In her new memoir, Memorial Days (Viking, 2025), Geraldine Brooks with matter-of-fact and elegant prose delves into a universal experience that, as a culture, we try our best to push aside: grief.

Brooks, who lives in Chilmark on Martha’s Vineyard, is the Pulitzer Prize-winning author of the historical novels Caleb’s Crossing, March, and Horse. In her memoir, she reflects on the aftermath of the sudden death of her husband, Tony Horwitz, and a trip she took three years later to Flinders Island in Australia to grieve and memorialize him.
The story flips back and forth between the Vineyard and Flinders Island, creating a contrast between the chaotic period after Horowitz’s death and Brooks’s retreat, during which she was able to carve out time and space for contemplation. Brooks will be in conversation with Patrick Nolan, vice president of Penguin Books, in a program titled “An Author’s Life and Work” in the Twenty Summers series at the Hawthorne Barn in Provincetown this Saturday, June 7. (As of press time, the program is sold out.)
Before she was a novelist, Brooks was a journalist. Describing her husband’s death, she writes with precision. We learn that on Memorial Day weekend in 2019, Horwitz, also a journalist, who had won his own Pulitzer for his work at the Wall Street Journal, died suddenly of cardiac arrest in Washington, D.C. while on a book tour.
He was 60, and his death came as a shock. But Brooks quickly composes herself. We follow her from Martha’s Vineyard to George Washington Medical Center in Washington, where her husband is pronounced dead. Coincidently, this was the place where he had been born. Back home, she confronts a long list of tasks — paperwork, taxes, memorial services, and canceling events.

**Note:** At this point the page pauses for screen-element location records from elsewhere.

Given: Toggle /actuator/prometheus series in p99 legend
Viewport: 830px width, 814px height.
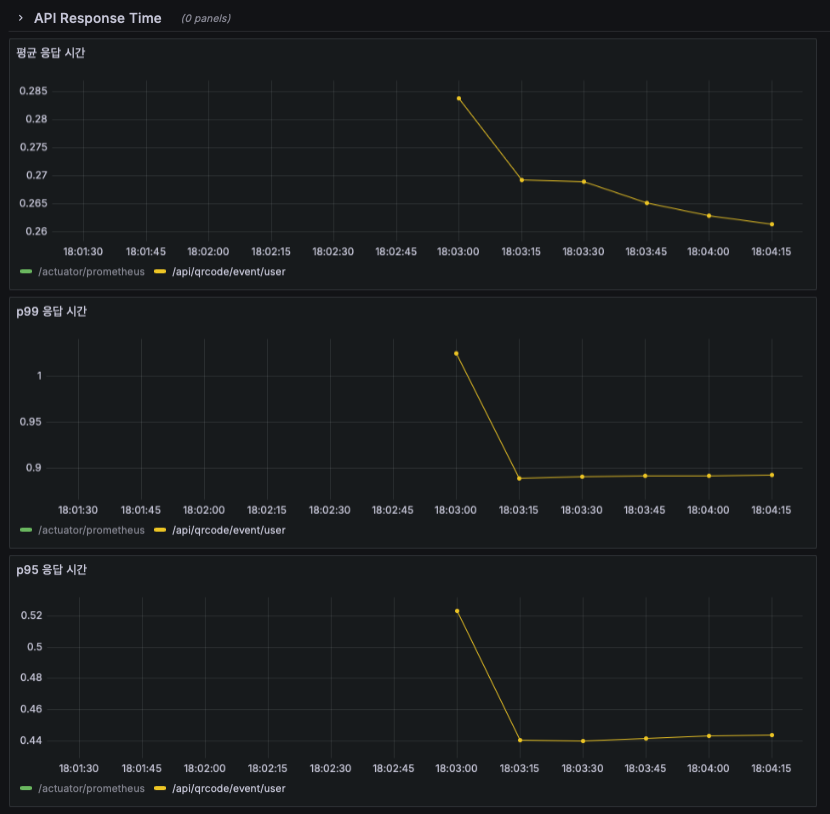Looking at the screenshot, I should pos(91,530).
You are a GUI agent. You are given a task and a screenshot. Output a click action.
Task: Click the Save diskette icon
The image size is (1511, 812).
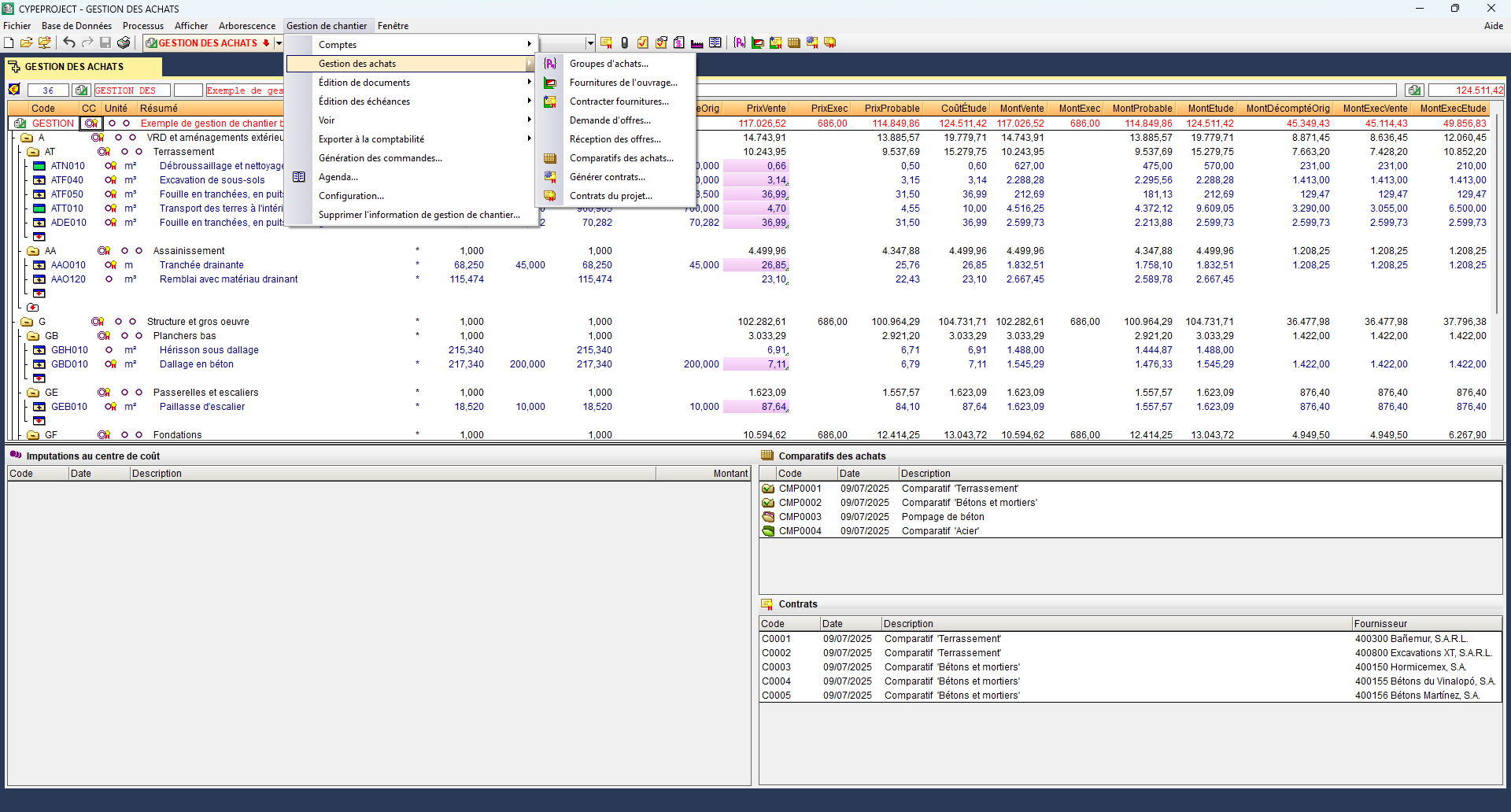pyautogui.click(x=105, y=42)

In self-preservation, Brooks gathers her community of friends on the Vineyard long before the formal memorial: “If we didn’t see these kind friends jointly, we would have to deal with them severally. I would not be able to go to the supermarket without being run over by people expressing their sorrow in the vegetable aisle.”

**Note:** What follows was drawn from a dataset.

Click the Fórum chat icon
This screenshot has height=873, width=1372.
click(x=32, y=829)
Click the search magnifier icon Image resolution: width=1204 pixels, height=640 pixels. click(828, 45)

Brooks was, at the time, writing her novel Horse. She struggles to return to it after her husband’s death but eventually manages to complete the book during the lockdown days of the pandemic. She was also caring for two teenage boys who had just lost their father. There was little space for her own emotions.
Brooks had visited Flinders Island with Horwitz in 2000 when she was doing research for a novel that never materialized. It made sense as a place to spend her “memorial days,” as she calls them: “I am taking something that our culture has stopped freely giving: the right to grieve. To shut out the world and its demands.” Thus, she leaves one island known as a place of retreat for another. But the place where one lives, works, and has friends and family is full of commitments, no matter its size or remoteness. It is these commitments, more than anything else, that Brooks escapes. She realizes she had hidden her sorrow behind an exhausting facade so she could meet life’s demands.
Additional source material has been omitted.